[Required actions]
**1.** In the passage on the WHO and the coronavirus outbreak, do these statements agree with the text? Answer yes or no for each, quoting the deciding words: (a) The WHO said spread would likely slow during the northern summer. (b) Iran's death toll reached 124 on Friday. (c) The WHO's case figures generally ran ahead of news organizations' tallies.
**2.** Can you carry on the passage about the WHO and the coronavirus outbreak, starting right after its final sentence?

[Passage provided]

----

The UN agency stressed that slowing down the epidemic allowed hospitals to prepare and saves lives, while warning that there was no evidence that spread would wane during the approaching summer months in the northern hemisphere.
“We are now on the verge of reaching 100,000 confirmed cases,” WHO Director General Tedros Adhanom Ghebreyesus told a daily news briefing. “(The epidemic) is geographically expanding and deeply concerning.” “We are continuing to recommend that all countries make containment their highest priority,” he added. “In a globalised world, the only option is to stand together.”
In fact, the tally of cases has already surpassed 100,000 - as the WHO’s figures have generally slightly lagged behind tallies compiled by news organisations including Reuters. As of Friday, more than 100,300 people had been infected globally, according to a Reuters tally based on statements from health ministries and government officials. Iran’s death toll from coronavirus infections jumped on Friday to 124, as 17 died and more than 1,000 new cases were diagnosed over 24 hours, the health ministry said. Dr. Mike Ryan, executive director of WHO’s emergencies program, said when asked about Iran’s mushrooming outbreak that it resembled China and South Korea which quickly uncovered more cases as they began to do active disease surveillance.

----

[Available data]
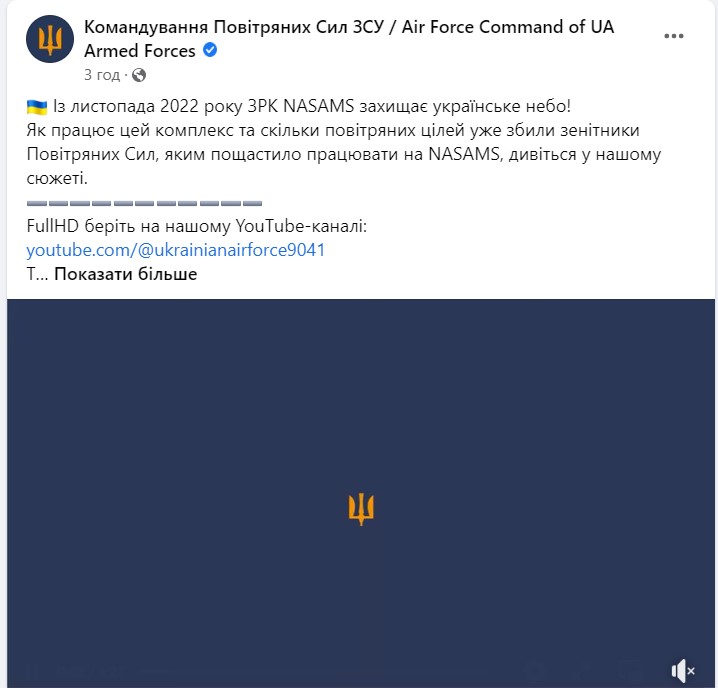This screenshot has width=718, height=688.
Task: Play the dark blue video thumbnail
Action: click(x=361, y=493)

----

[Results for the exercise]
**1.**
(a) No: "there was no evidence that spread would wane during the approaching summer months in the northern hemisphere"
(b) Yes: "Iran’s death toll from coronavirus infections jumped on Friday to 124"
(c) No: "the WHO’s figures have generally slightly lagged behind tallies compiled by news organisations including Reuters"

**2.**
“But I also think the Iranian system is switching on. We are seeing a much more all-of-government approach...with a national action plan now, with 100,000 workers committed to this plan,” Ryan said. “It is much better that we understand the extent of the problem. So we commend the move towards more aggressive, targeted surveillance and we hope that will lead to the kind of control measures that will help push this virus back.”
Ryan, asked whether the virus may not spread as easily in Europe’s warm summer months, said:
“We do not know yet what the activity or the behaviour of this virus will be in different climatic conditions. We have to assume that the virus will continue to have the capacity to spread.”
He added: “It is a false hope to say yes it will just disappear in summertime, like influenza virus...There is no evidence right now to suggest that that will happen.”